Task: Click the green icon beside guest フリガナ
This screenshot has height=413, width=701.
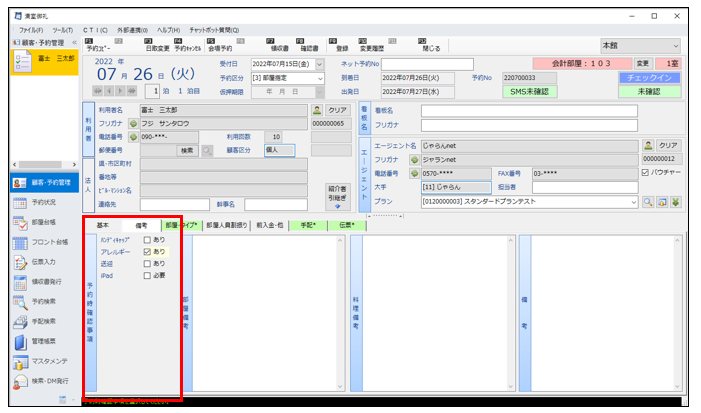Action: (x=133, y=124)
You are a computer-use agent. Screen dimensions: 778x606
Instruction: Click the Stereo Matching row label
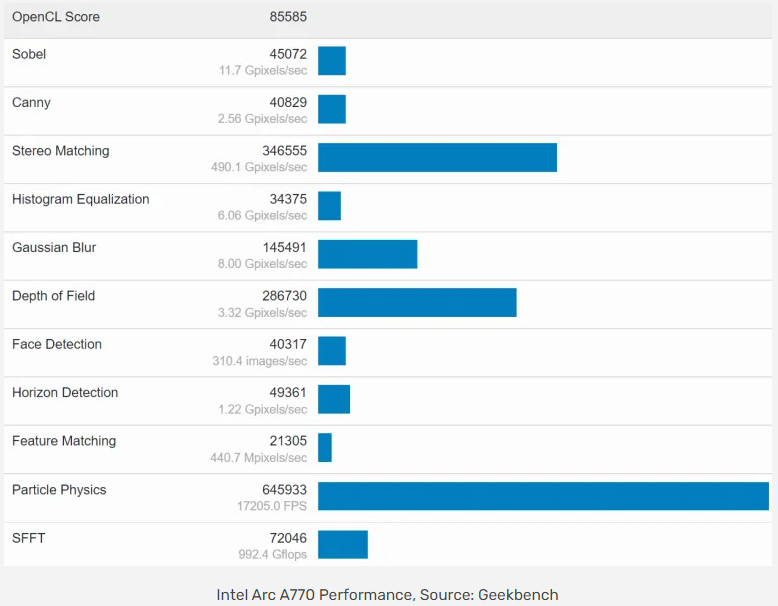[x=60, y=151]
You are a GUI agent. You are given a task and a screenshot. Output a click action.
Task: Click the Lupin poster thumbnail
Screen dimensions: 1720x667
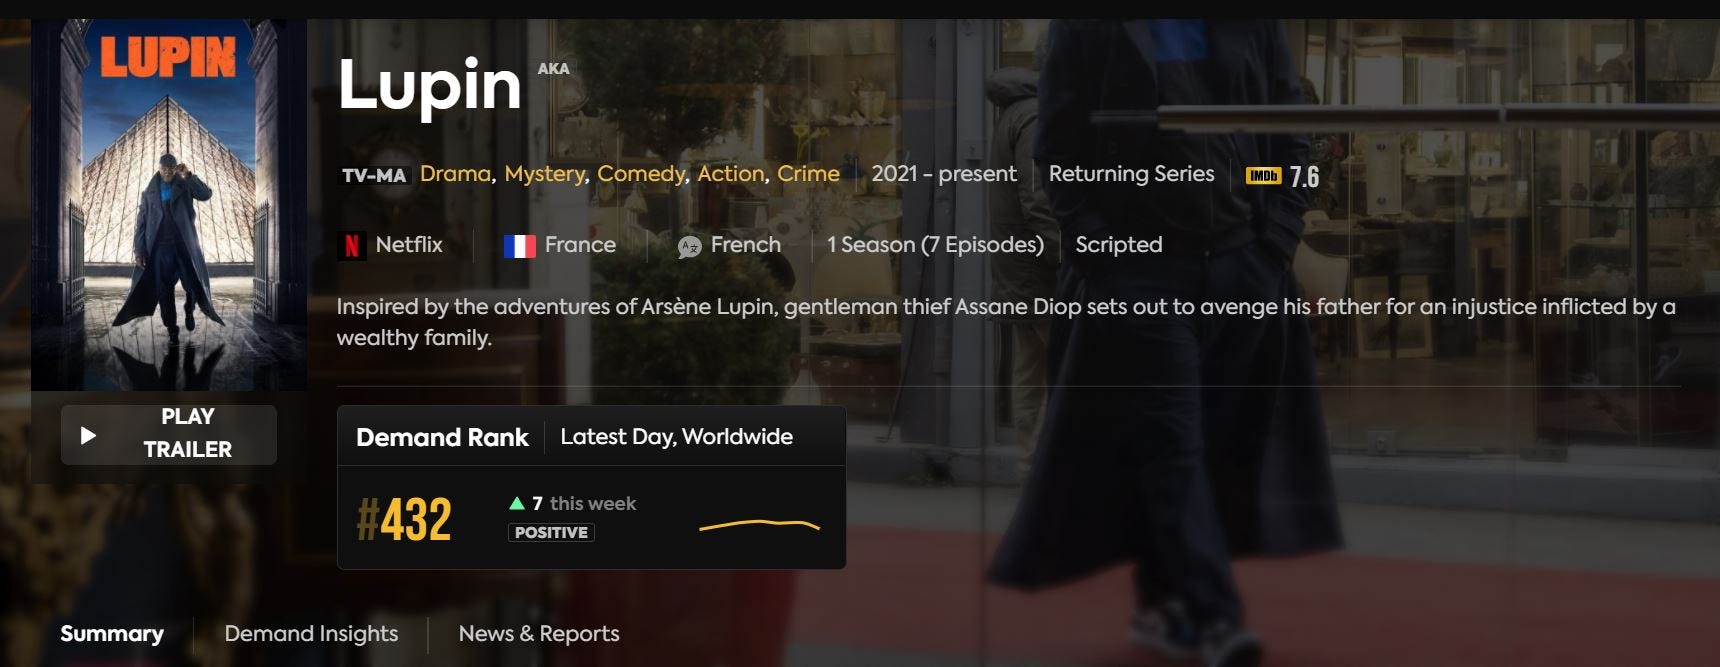[169, 204]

# # # # #

> [What the task asks] A complete and exact copy of the records is required. Exclude the pictures.

> [Solution below]
Task: Click the green icon beside guest フリガナ
This screenshot has height=413, width=701.
Action: (x=133, y=124)
You are a computer-use agent. Screen dimensions: 778x606
Instruction: Click the Stereo Matching row label
[x=60, y=151]
You are a GUI agent. You are given a task and a screenshot. Output a click action.
Task: Click the Lupin poster thumbnail
Screen dimensions: 1720x667
[169, 204]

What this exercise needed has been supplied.